- Extract provided -
-- START --
In [1]:
# PS2 - CE264
# GSI: Mustapha Harb - Mengqiao Yu
# Good Reference for this homework: 
# https://github.com/timothyb0912/pylogit/blob/master/examples/notebooks/Main%20PyLogit%20Example.ipynb

# importing the requried libraries
from collections import OrderedDict    # For recording the model specification 

import pandas as pd                    # For file input/output
import numpy as np                     # For vectorized math operations

import pylogit as pl                   # For MNL model estimation and
                                       # conversion from wide to long format
import warnings
warnings.filterwarnings("ignore")

In [2]:
# reading the data file 
data_path = '../data/raw/Air_Travel_Survey.csv'
data_01 = pd.read_csv(data_path, sep=",")

In [3]:
#look at the columns and the data
data_01.columns

Index([u'personID', u'gender', u'age', u'purpose', u'income', u'classTicket',
       u'payment', u'AA_FFP', u'CO_FFP', u'DL_FFP', u'B6_FFP', u'WN_FFP',
       u'UA_FFP', u'US_FFP', u'a1aircraft', u'a1departMAM', u'a1connections',
       u'a1travtime', u'a1arriveMAM', u'a1timediff', u'a1performance',
       u'a1fare', u'a1airline', u'a2aircraft', u'a2departMAM',
       u'a2connections', u'a2travtime', u'a2arriveMAM', u'a2timediff',
       u'a2performance', u'a2fare', u'a2airline', u'a1_AV', u'a2_AV',
       u'choice', u'choiceSituationID'],
      dtype='object')

In [4]:
data_01.head(20)

Unnamed: 0,personID,gender,age,purpose,income,classTicket,payment,AA_FFP,CO_FFP,DL_FFP,...,a2travtime,a2arriveMAM,a2timediff,a2performance,a2fare,a2airline,a1_AV,a2_AV,choice,choiceSituationID
0,1,1,5,1,10,3,1,1,1,1,...,895,1020,120,60,450,2,1,1,1,1
1,1,1,5,1,10,3,1,1,1,1,...,985,900,0,90,1050,7,1,1,1,2
2,1,1,5,1,10,3,1,1,1,1,...,980,1020,120,60,600,2,1,1,2,3
3,1,1,5,1,10,3,1,1,1,1,...,960,960,60,80,600,6,1,1,1,4
4,1,1,5,1,10,3,1,1,1,1,...,1130,900,0,90,900,7,1,1,2,5
5,1,1,5,1,10,3,1,1,1,1,...,1155,960,60,80,450,6,1,1,1,6
6,1,1,5,1,10,3,1,1,1,1,...,810,840,-60,70,900,8,1,1,1,7
7,1,1,5,1,10,3,1,1,1,1,...,1065,840,-60,70,1050,8,1,1,1,8
8,2,2,6,3,6,1,1,1,1,1,...,200,1010,60,60,600,3,1,1,1,9
9,2,2,6,3,6,1,1,1,1,1,...,275,1070,120,80,700,4,1,1,2,10


## Overview for binomial logit in python

### Step 0: Load the data
### Step 1: Define necessary variables and convert the data to long format.
-- END --
- To be done -
Write what follows in the air travel survey logit notebook, picking up after its last line.

Saved data entries:
-- START --
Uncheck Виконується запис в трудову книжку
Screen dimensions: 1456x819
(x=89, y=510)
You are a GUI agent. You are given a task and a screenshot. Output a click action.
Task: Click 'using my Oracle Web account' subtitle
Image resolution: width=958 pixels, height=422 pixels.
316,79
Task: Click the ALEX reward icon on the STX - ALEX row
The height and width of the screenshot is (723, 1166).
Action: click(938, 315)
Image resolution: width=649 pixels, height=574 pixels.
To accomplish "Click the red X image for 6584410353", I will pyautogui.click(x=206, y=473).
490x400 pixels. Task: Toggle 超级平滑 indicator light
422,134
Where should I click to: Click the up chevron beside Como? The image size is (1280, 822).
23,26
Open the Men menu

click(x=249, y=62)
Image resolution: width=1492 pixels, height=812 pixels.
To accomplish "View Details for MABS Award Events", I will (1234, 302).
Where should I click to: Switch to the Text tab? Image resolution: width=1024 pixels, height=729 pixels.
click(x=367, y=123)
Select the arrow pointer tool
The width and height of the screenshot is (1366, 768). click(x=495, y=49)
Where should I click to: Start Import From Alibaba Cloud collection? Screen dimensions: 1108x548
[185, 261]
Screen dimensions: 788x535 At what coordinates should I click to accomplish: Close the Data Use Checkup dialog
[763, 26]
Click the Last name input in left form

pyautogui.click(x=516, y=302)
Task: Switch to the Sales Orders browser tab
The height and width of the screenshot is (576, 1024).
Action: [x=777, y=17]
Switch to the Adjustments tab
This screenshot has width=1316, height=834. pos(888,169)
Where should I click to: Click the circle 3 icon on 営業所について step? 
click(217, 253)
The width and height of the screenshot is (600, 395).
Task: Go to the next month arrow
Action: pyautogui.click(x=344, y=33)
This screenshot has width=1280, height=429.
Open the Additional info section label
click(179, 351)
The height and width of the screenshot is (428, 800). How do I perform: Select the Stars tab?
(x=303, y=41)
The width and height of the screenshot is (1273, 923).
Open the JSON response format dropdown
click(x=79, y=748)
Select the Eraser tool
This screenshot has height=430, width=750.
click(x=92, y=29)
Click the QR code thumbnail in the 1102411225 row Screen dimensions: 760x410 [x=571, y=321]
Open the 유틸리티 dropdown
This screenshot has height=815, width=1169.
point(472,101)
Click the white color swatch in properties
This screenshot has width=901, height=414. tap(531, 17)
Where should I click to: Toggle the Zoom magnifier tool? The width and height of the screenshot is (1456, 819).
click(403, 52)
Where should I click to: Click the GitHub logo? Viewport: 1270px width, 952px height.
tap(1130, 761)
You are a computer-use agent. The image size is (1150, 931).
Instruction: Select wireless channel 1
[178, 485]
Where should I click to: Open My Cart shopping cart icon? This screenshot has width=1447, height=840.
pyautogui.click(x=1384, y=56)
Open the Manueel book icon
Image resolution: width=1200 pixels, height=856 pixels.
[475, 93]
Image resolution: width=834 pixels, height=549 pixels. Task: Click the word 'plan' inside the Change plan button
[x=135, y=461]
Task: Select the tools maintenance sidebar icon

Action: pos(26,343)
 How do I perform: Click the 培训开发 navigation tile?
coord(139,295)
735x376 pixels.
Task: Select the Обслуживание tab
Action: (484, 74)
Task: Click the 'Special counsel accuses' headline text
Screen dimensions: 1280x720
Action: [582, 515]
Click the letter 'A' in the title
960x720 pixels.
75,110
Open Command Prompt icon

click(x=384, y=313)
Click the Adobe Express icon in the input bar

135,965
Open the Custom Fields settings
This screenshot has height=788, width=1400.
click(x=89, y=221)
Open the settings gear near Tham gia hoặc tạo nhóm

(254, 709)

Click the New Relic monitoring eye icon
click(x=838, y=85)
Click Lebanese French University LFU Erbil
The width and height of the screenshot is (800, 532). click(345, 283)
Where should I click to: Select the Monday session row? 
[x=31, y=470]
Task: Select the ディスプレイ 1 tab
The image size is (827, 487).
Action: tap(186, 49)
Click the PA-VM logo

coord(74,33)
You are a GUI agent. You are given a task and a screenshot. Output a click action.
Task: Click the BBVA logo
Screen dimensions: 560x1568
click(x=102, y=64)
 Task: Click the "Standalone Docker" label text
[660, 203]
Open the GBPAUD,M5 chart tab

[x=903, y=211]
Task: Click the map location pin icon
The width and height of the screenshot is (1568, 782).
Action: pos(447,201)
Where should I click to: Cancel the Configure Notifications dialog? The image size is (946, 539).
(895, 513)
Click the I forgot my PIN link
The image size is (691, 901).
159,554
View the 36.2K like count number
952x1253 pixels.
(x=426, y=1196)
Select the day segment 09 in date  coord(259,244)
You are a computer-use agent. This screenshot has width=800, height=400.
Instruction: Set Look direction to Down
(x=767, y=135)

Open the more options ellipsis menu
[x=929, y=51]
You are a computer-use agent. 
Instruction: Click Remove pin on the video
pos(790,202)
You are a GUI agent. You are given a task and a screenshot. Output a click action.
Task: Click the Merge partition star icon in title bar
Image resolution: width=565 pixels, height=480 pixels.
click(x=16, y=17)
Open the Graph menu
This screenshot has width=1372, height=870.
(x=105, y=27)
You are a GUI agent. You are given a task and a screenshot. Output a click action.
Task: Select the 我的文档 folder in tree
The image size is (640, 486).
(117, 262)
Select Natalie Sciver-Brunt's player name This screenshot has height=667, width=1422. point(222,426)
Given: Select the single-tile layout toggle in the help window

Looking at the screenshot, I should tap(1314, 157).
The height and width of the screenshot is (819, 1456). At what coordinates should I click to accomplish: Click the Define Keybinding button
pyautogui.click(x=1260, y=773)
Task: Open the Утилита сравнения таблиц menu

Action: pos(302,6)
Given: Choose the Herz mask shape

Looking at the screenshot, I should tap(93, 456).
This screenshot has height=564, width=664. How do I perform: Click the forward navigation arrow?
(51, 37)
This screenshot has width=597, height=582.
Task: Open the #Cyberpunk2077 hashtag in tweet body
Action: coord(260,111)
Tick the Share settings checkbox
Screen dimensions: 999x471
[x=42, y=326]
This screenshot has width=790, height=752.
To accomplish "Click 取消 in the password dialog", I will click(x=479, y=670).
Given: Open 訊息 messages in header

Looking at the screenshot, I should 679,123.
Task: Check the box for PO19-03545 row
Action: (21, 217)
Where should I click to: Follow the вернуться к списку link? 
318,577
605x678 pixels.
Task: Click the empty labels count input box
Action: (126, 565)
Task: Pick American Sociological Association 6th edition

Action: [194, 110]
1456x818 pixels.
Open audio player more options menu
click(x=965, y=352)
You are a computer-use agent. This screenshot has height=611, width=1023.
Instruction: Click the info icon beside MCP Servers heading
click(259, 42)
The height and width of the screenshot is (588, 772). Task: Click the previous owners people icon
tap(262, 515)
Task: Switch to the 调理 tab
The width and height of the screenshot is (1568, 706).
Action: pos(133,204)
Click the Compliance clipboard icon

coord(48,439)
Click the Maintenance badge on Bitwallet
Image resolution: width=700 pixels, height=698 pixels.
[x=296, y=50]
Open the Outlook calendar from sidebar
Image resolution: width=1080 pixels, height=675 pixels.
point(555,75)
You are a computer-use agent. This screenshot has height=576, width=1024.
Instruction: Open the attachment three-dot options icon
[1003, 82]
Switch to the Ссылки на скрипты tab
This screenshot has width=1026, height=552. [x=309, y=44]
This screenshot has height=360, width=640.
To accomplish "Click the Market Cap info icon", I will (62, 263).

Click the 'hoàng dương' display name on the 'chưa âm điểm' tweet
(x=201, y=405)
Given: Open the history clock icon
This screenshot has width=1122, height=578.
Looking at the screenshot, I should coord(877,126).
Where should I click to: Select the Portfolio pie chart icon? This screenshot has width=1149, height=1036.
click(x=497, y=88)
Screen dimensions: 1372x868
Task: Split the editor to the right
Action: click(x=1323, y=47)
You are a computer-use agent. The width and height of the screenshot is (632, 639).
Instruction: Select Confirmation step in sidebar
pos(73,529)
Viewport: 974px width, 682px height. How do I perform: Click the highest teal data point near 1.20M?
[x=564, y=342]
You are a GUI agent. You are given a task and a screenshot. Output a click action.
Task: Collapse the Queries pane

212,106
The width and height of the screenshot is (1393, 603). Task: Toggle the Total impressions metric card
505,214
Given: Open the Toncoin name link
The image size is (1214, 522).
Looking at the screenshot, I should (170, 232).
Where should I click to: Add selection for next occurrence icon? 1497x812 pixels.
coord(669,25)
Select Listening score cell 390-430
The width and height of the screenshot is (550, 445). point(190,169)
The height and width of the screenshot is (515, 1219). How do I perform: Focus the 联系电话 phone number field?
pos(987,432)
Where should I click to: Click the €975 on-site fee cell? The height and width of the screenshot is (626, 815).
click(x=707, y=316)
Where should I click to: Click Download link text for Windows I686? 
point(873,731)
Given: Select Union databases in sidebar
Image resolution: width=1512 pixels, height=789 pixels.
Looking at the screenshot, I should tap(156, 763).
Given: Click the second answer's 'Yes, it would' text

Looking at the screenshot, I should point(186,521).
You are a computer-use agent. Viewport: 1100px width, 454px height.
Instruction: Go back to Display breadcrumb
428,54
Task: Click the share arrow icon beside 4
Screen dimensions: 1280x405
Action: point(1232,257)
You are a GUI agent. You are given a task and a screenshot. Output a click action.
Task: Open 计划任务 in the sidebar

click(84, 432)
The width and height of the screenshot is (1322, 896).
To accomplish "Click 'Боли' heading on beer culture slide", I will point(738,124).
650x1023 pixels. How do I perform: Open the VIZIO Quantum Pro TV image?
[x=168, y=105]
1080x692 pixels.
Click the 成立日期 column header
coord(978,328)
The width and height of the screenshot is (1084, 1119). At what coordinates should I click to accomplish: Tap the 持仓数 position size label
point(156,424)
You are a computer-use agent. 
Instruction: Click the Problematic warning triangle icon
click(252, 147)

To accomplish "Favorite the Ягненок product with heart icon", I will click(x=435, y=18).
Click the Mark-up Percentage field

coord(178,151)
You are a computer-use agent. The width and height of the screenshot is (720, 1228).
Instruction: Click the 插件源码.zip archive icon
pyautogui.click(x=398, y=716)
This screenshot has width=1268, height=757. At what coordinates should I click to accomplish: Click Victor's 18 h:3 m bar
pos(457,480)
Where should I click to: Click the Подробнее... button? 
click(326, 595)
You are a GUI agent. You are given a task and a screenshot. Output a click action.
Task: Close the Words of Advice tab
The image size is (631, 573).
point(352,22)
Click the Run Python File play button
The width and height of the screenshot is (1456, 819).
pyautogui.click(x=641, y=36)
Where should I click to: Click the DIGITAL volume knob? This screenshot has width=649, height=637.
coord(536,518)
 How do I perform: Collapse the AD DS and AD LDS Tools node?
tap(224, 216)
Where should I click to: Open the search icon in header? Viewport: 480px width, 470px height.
-- END --
- Answer to this task -
### Step 2: Variable creations and transformations
### Step 3: Model specification
### Step 4: Run the model and analyze the results

## Step 1: Define necessary variables and convert the data to long format.
We need to specify five elements to construct a long format dataset in order to run the model under PyLogit.

(1.1) Individual related variables: the columns in the dataset that are specific to a given individual, regardless of what alternative is being considered. (e.g. gender)

(1.2) Alternative related variables (e.g. travel time).

(1.3) Altervative availabilities.

(1.4) Alternative and observation ids.

(1.5) The choice column.

In [5]:
# (1.1) 
# Create the list of individual specific variables
ind_variables = data_01.columns.tolist()[:14]
print("ind_variables are:\n{}".format(ind_variables))

ind_variables are:
['personID', 'gender', 'age', 'purpose', 'income', 'classTicket', 'payment', 'AA_FFP', 'CO_FFP', 'DL_FFP', 'B6_FFP', 'WN_FFP', 'UA_FFP', 'US_FFP']


In [6]:
# (1.2)
# Specify the variables that vary across individuals and some or all alternatives
# The keys are the column names that will be used in the long format dataframe.
# The values are dictionaries whose key-value pairs are the alternative id and
# the column name of the corresponding column that encodes that variable for
# the given alternative.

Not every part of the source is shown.